◆ **What to produce**: Update the data by replacing every "Expand" with "Open" and leaving all other text unchanged. Omit the pictures from your answer.

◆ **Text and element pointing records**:
begin
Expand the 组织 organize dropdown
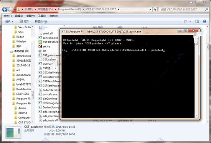This screenshot has width=211, height=143. pos(9,21)
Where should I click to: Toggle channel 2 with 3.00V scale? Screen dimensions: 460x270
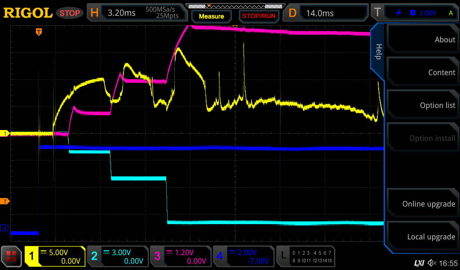pos(117,257)
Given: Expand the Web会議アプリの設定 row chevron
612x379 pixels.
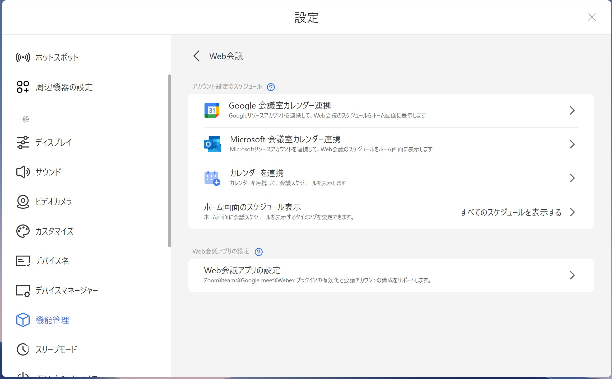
end
◆ **Task answer**:
Open the 组织 organize dropdown
This screenshot has width=211, height=143. pos(9,21)
Where should I click to: Toggle channel 2 with 3.00V scale? Screen dimensions: 460x270
pos(117,257)
Given: Open the Web会議アプリの設定 row chevron
612x379 pixels.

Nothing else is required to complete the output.